COSA FARE
Riscrivi l'elenco sostituendo "GUI agent" con "interface agent" e lascia invariato tutto il resto.

* * *

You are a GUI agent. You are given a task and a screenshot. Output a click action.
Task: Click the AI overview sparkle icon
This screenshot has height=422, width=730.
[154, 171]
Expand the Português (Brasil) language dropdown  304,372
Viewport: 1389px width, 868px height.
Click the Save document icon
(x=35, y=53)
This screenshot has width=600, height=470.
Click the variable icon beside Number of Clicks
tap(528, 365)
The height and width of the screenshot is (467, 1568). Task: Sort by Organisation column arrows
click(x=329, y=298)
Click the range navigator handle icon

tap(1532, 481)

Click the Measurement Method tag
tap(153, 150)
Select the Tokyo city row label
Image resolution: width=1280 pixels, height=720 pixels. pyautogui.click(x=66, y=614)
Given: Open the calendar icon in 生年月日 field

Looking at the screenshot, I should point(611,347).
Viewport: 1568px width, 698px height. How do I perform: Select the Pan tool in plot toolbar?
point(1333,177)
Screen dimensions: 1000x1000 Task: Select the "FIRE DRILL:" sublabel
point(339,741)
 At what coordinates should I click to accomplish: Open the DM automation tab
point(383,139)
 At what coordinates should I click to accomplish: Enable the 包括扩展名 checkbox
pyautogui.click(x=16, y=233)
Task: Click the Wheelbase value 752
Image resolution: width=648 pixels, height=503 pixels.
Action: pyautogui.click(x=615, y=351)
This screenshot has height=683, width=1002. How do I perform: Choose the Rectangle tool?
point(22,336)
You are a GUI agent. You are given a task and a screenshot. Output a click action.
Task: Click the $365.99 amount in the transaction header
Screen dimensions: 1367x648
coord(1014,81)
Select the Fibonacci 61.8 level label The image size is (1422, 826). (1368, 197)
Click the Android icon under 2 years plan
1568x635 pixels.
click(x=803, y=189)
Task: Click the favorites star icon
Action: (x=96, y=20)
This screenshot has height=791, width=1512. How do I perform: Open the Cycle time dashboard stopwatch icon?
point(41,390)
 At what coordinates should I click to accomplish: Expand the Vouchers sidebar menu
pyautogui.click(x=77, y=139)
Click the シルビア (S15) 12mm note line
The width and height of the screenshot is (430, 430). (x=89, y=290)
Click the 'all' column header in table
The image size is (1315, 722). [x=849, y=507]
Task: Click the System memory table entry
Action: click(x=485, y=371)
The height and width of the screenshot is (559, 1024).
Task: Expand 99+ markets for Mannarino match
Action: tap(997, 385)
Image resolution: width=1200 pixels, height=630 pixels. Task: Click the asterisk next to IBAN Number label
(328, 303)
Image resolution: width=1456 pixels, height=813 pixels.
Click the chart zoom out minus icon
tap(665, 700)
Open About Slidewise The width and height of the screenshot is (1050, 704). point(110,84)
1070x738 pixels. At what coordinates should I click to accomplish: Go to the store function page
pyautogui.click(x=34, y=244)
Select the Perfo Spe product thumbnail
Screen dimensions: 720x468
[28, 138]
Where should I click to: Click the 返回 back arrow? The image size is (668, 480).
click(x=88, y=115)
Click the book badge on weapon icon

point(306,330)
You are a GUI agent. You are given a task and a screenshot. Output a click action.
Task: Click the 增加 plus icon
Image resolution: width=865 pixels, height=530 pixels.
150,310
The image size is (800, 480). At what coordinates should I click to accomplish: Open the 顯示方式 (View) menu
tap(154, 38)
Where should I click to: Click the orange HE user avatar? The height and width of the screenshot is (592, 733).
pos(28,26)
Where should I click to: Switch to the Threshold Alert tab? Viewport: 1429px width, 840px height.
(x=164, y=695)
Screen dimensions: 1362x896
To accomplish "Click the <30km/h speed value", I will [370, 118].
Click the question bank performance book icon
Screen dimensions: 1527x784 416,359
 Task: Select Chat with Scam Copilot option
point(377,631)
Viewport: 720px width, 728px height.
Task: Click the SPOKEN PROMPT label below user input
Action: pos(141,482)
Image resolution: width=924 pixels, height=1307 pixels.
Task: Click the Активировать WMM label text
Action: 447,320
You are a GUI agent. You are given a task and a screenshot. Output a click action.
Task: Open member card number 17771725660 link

* * *

SOLUZIONE
You are a interface agent. You are given a task and a screenshot. Output a click action.
Task: Click the AI overview sparkle icon
This screenshot has height=422, width=730.
[154, 171]
Expand the Português (Brasil) language dropdown  304,372
Viewport: 1389px width, 868px height.
Click the Save document icon
(x=35, y=53)
This screenshot has width=600, height=470.
Click the variable icon beside Number of Clicks
tap(528, 365)
The height and width of the screenshot is (467, 1568). Task: Sort by Organisation column arrows
click(x=329, y=298)
Click the range navigator handle icon

tap(1532, 481)

Click the Measurement Method tag
tap(153, 150)
Select the Tokyo city row label
Image resolution: width=1280 pixels, height=720 pixels. pyautogui.click(x=66, y=614)
Given: Open the calendar icon in 生年月日 field

Looking at the screenshot, I should point(611,347).
Viewport: 1568px width, 698px height. How do I perform: Select the Pan tool in plot toolbar?
point(1333,177)
Screen dimensions: 1000x1000 Task: Select the "FIRE DRILL:" sublabel
point(339,741)
 At what coordinates should I click to accomplish: Open the DM automation tab
point(383,139)
 At what coordinates should I click to accomplish: Enable the 包括扩展名 checkbox
pyautogui.click(x=16, y=233)
Task: Click the Wheelbase value 752
Image resolution: width=648 pixels, height=503 pixels.
Action: pyautogui.click(x=615, y=351)
This screenshot has height=683, width=1002. How do I perform: Choose the Rectangle tool?
point(22,336)
You are a interface agent. You are given a task and a screenshot. Output a click action.
Task: Click the $365.99 amount in the transaction header
Screen dimensions: 1367x648
coord(1014,81)
Select the Fibonacci 61.8 level label The image size is (1422, 826). (1368, 197)
Click the Android icon under 2 years plan
1568x635 pixels.
click(x=803, y=189)
Task: Click the favorites star icon
Action: (x=96, y=20)
This screenshot has height=791, width=1512. How do I perform: Open the Cycle time dashboard stopwatch icon?
point(41,390)
 At what coordinates should I click to accomplish: Expand the Vouchers sidebar menu
pyautogui.click(x=77, y=139)
Click the シルビア (S15) 12mm note line
The width and height of the screenshot is (430, 430). (x=89, y=290)
Click the 'all' column header in table
The image size is (1315, 722). [x=849, y=507]
Task: Click the System memory table entry
Action: click(x=485, y=371)
The height and width of the screenshot is (559, 1024).
Task: Expand 99+ markets for Mannarino match
Action: tap(997, 385)
Image resolution: width=1200 pixels, height=630 pixels. Task: Click the asterisk next to IBAN Number label
(328, 303)
Image resolution: width=1456 pixels, height=813 pixels.
Click the chart zoom out minus icon
tap(665, 700)
Open About Slidewise The width and height of the screenshot is (1050, 704). point(110,84)
1070x738 pixels. At what coordinates should I click to accomplish: Go to the store function page
pyautogui.click(x=34, y=244)
Select the Perfo Spe product thumbnail
Screen dimensions: 720x468
[28, 138]
Where should I click to: Click the 返回 back arrow? The image size is (668, 480).
click(x=88, y=115)
Click the book badge on weapon icon

point(306,330)
You are a interface agent. You are given a task and a screenshot. Output a click action.
Task: Click the 增加 plus icon
Image resolution: width=865 pixels, height=530 pixels.
150,310
The image size is (800, 480). At what coordinates should I click to accomplish: Open the 顯示方式 (View) menu
tap(154, 38)
Where should I click to: Click the orange HE user avatar? The height and width of the screenshot is (592, 733).
pos(28,26)
Where should I click to: Switch to the Threshold Alert tab? Viewport: 1429px width, 840px height.
(x=164, y=695)
Screen dimensions: 1362x896
To accomplish "Click the <30km/h speed value", I will [370, 118].
Click the question bank performance book icon
Screen dimensions: 1527x784 416,359
 Task: Select Chat with Scam Copilot option
point(377,631)
Viewport: 720px width, 728px height.
Task: Click the SPOKEN PROMPT label below user input
Action: pos(141,482)
Image resolution: width=924 pixels, height=1307 pixels.
Task: Click the Активировать WMM label text
Action: 447,320
You are a interface agent. You are given a task and a screenshot. Output a click action.
Task: Open member card number 17771725660 link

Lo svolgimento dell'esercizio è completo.